For fleets that must stay still, it would be interesting to have dust clouds that form as the asteroids are being pulverized. Perhaps dust clouds could have different effects based on the ore being mined: Veldspar dust interferes with directed weapon damage, Hedbergite interferes with gravimetric sensors (making ships inside the cloud invisible to Caldari vessels), Pyroxeres is volatile and causes periodic environmental damage (just like Recon 3 of 3), and so forth.
A new module loosely based on existing mechanics would be a deadspace projector. The idea with this module is that a capital ship such as an Orca or Rorqual could project a deadspace field around the mining group. This field would drop ships out of warp at about 200-300km from the centre of the projected field. Unlike warp disruptor bubbles, the deadspace field would not prevent people warping or jumping out. It will have the same impact on people jumping in though: incoming jumps are redirected to the surface of the bubble. There would be no other impact from this field, just the existing deadspace mechanics that are already in place for certain mission spaces.
Cherries on Top
In addition to the grav sites and world shaping that can be done it would be nice to complement the modification of mining to become an exploration based activity, by introducing a new ORE frigate. The T1 version would be an astrometrics frigate while the T2 version would effectively be an ORE covert ops ship. This T2 ORE frigate could have a bonus to survey scanner range at the expense of weapon slots: its only purpose is to probe down sites and determine which sites are suitable for the current fleet.
It might also be nice to have an alternative command ship which is focussed on logistics, eschewing the ship maintenance array and ore hold of the Orca for a fleet hangar and bonuses to remote hull repairers.
Executive SummaryAll of these changes together would make for an awesome mining revamp.

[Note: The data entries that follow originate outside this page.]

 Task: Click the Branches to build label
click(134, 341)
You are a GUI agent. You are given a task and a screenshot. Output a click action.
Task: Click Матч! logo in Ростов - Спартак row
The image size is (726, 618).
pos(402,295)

TL;DRHere are the points I've raised in this rant:
- Keep mining interesting for the supply & profit miners
- Keep mining stable for the “zen miners”
- Move most mining to grav sites or similar exploration dungeons
- Mix ore types within each asteroid
- T2 mining gear allows individual ore type to be targeted
- Generate all belts procedurally, so layout and composition vary
- Reward active, thinking miners more than passive, vegetative miners
- Add scenery to mining environments
- Allow tractoring of asteroids as a resource denial technique
- Add dust clouds during mining to alter the combat environment
- Add a deadspace projector to alter the combat environment
UpdatesNew thread on EVE forums: why can't we have mining moved to grav sites?
Iagus Damaclese has a F&I post about “precision mining” over on the EVE Online forums. His idea is roughly parallel to my mixed asteroids + selective mining concept.
Kongking Wang has an F&I post about hazardous mining environments which is roughly analogous to my dust clouds idea. Wang's idea is more in line with that tessellation demo from Fanfest: have rocks actually moving around, with mining ships being able to fit an asteroid deflector of some kind.
Kalach'Cha has an F&I post about scripts for mining lasers to improve cycle times.
I'll post a follow-up soon to itemise the various that would be required, with an indication of what order I would do them in if it was up to me to implement this collection of ideas. After all, if I can get a project plan together, that makes it so much easier for CCP Soundwave to write a post it note up on his monitor, doesn't it?